• Provided records
▼▼▼

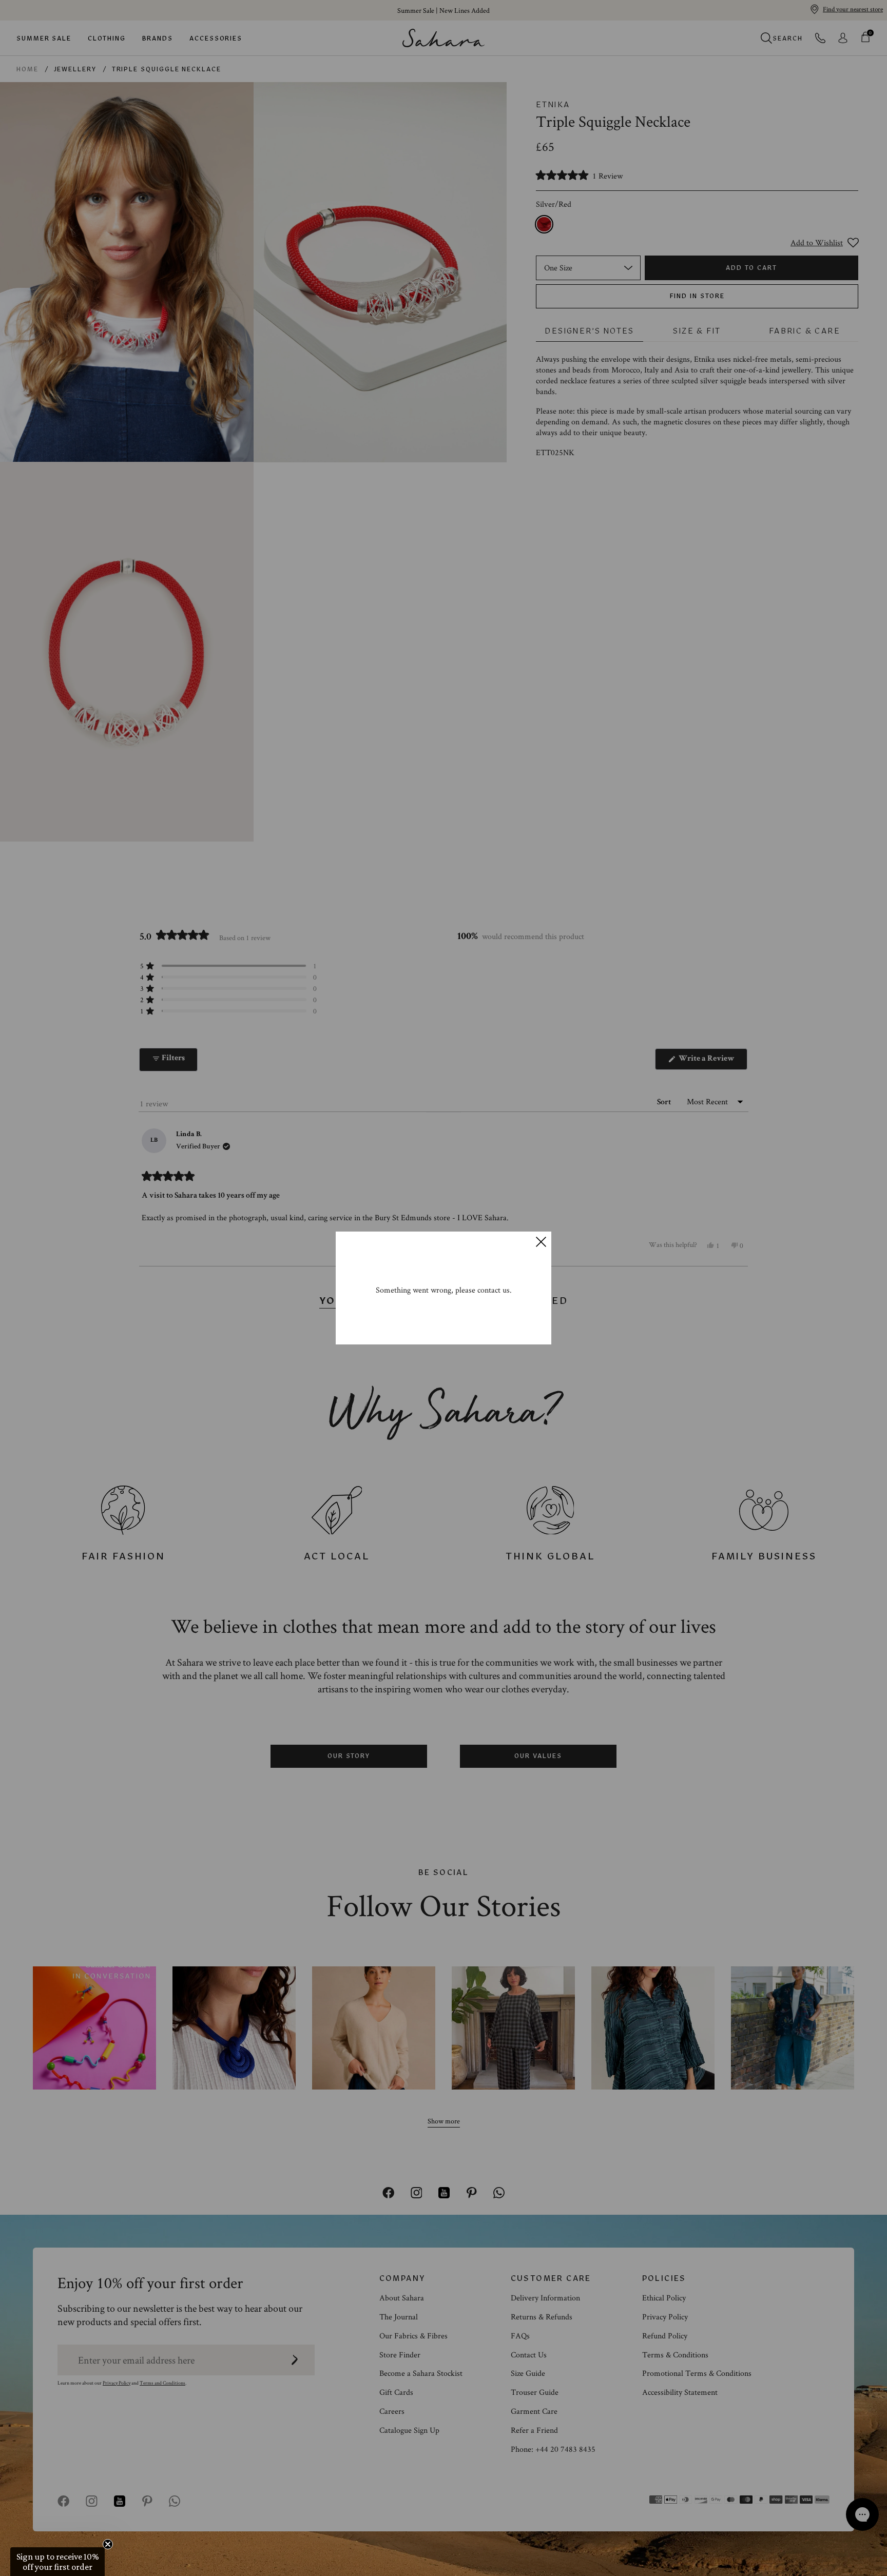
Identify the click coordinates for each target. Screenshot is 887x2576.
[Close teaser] (108, 2544)
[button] (57, 2561)
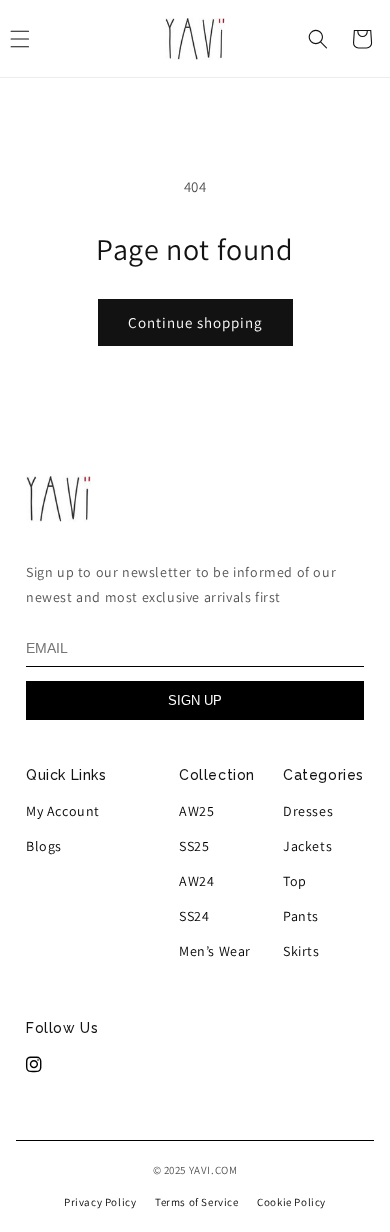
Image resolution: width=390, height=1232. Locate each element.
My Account (63, 811)
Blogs (44, 846)
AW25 (196, 811)
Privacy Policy (100, 1202)
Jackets (307, 846)
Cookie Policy (291, 1202)
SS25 (194, 846)
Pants (301, 916)
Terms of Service (197, 1202)
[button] (318, 39)
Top (295, 881)
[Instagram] (34, 1065)
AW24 (196, 881)
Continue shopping (195, 322)
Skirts (301, 951)
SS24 (194, 916)
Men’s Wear (215, 951)
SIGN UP (195, 700)
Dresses (308, 811)
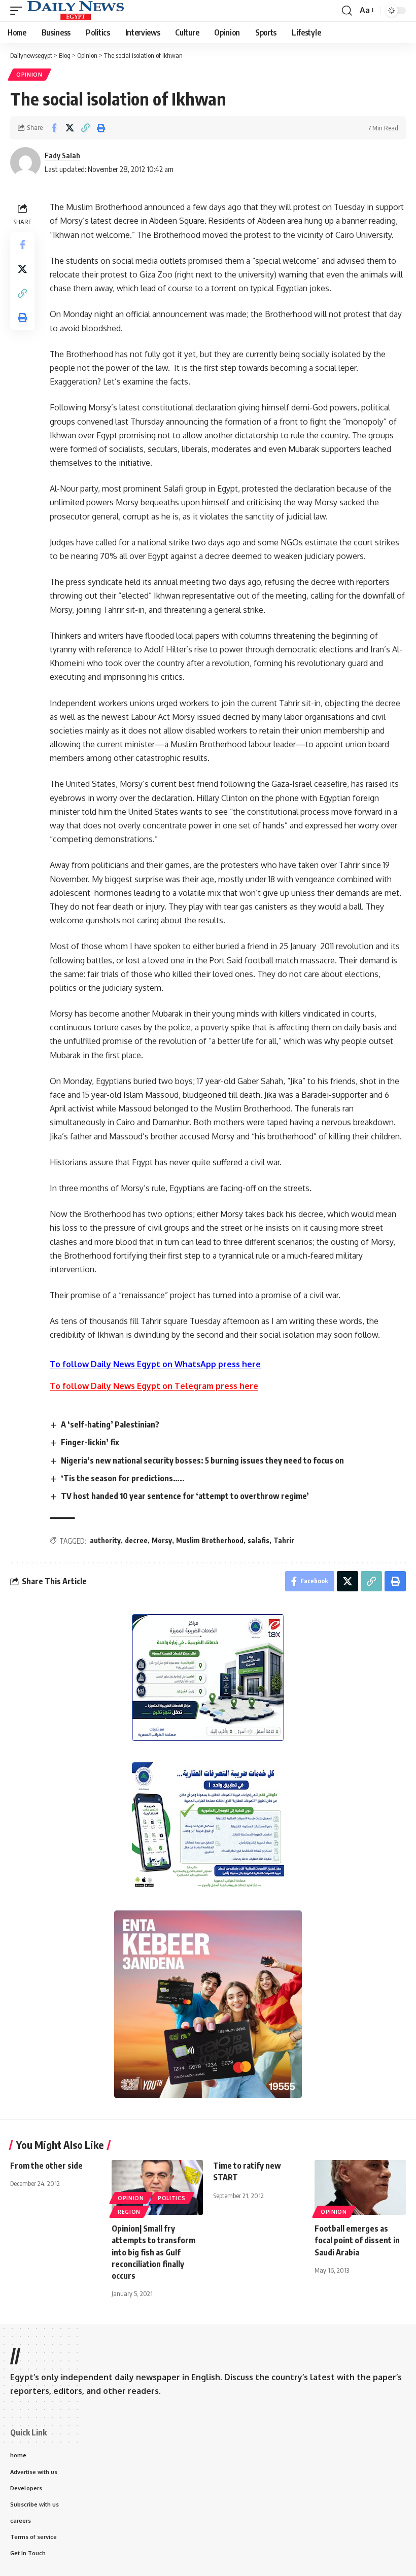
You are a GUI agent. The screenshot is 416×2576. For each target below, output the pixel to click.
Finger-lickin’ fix (90, 1442)
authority (105, 1540)
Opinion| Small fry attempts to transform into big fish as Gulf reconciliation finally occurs (153, 2252)
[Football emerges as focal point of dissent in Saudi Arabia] (360, 2187)
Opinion (29, 75)
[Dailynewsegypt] (75, 10)
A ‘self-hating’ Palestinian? (110, 1424)
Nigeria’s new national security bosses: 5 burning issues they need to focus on (202, 1460)
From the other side (46, 2166)
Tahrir (283, 1540)
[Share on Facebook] (54, 128)
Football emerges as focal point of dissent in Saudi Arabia (357, 2240)
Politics (172, 2198)
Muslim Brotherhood (210, 1540)
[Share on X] (69, 128)
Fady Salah (62, 155)
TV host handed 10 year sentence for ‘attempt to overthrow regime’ (185, 1496)
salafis (258, 1540)
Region (129, 2212)
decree (136, 1540)
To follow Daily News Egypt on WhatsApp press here (155, 1364)
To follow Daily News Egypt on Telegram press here (154, 1386)
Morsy (162, 1540)
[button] (18, 10)
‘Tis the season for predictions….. (123, 1478)
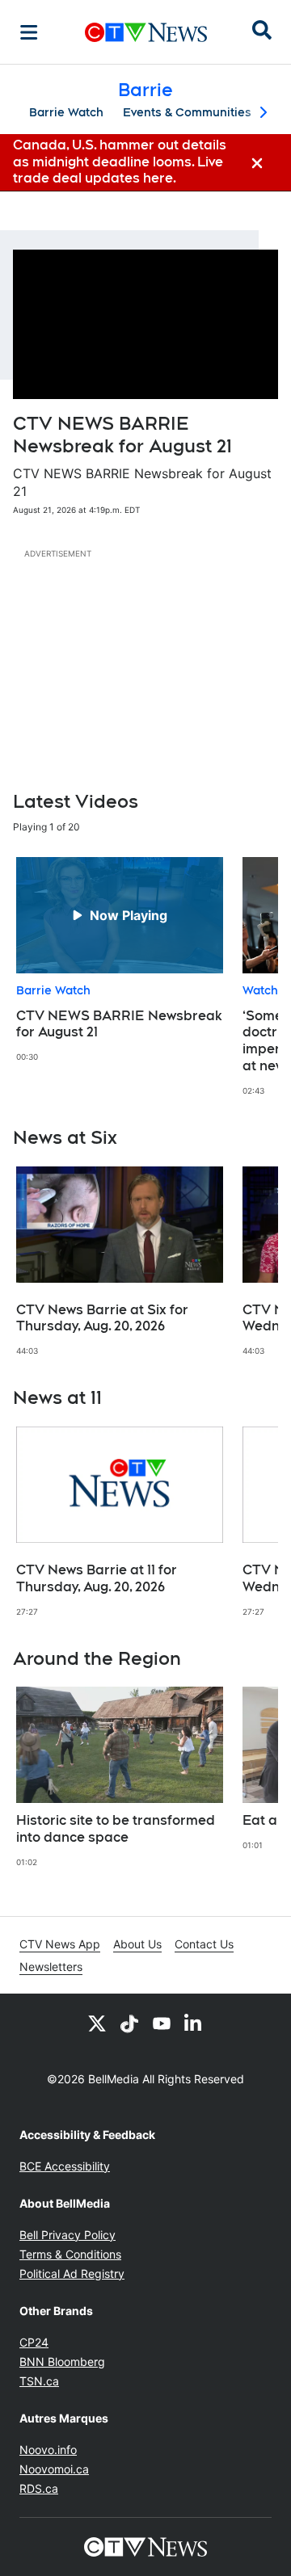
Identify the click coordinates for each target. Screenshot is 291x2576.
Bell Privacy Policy (67, 2235)
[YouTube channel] (161, 2022)
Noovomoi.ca (54, 2469)
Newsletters (50, 1966)
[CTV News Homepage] (146, 32)
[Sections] (29, 32)
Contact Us (204, 1944)
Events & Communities (187, 112)
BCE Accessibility (64, 2166)
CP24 (33, 2342)
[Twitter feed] (97, 2022)
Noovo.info (48, 2449)
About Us (137, 1944)
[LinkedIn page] (194, 2022)
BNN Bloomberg (62, 2361)
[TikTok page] (129, 2022)
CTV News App (59, 1944)
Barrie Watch (66, 112)
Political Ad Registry (71, 2273)
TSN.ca (39, 2381)
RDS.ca (38, 2488)
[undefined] (119, 959)
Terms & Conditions (70, 2254)
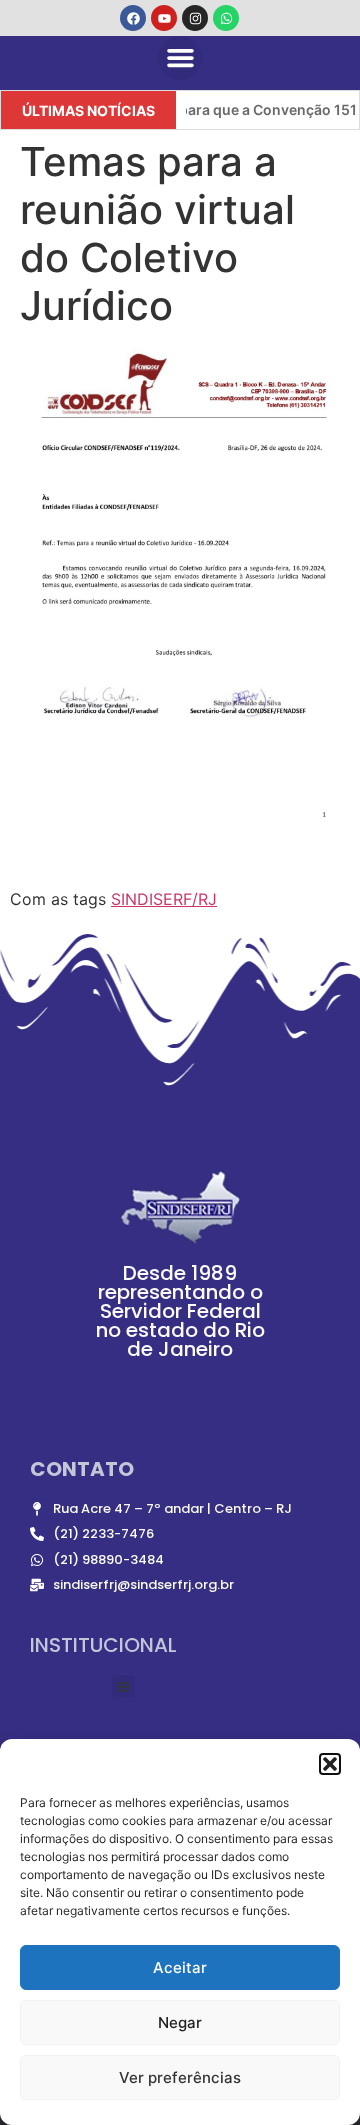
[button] (330, 1764)
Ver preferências (180, 2077)
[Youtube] (164, 18)
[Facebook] (133, 18)
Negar (180, 2022)
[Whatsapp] (226, 18)
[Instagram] (195, 18)
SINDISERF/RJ (164, 899)
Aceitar (180, 1967)
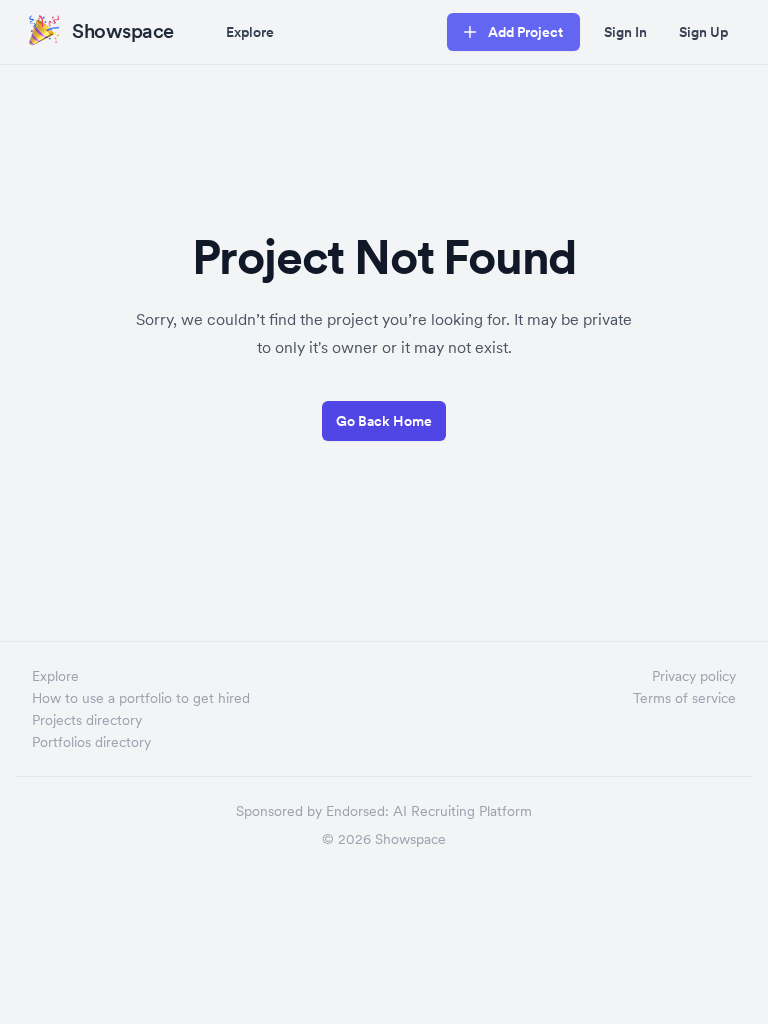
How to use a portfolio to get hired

▲▲▲

• Task goal
Word for word, restate the lines above from the line containing "Blogs (44, 846)" through the line containing "Dresses (308, 811)", with both included and nothing else.

• Response area
Blogs (44, 846)
AW25 (196, 811)
Privacy Policy (100, 1202)
Jackets (307, 846)
Cookie Policy (291, 1202)
SS25 (194, 846)
Pants (301, 916)
Terms of Service (197, 1202)
[button] (318, 39)
Top (295, 881)
[Instagram] (34, 1065)
AW24 (196, 881)
Continue shopping (195, 322)
Skirts (301, 951)
SS24 (194, 916)
Men’s Wear (215, 951)
SIGN UP (195, 700)
Dresses (308, 811)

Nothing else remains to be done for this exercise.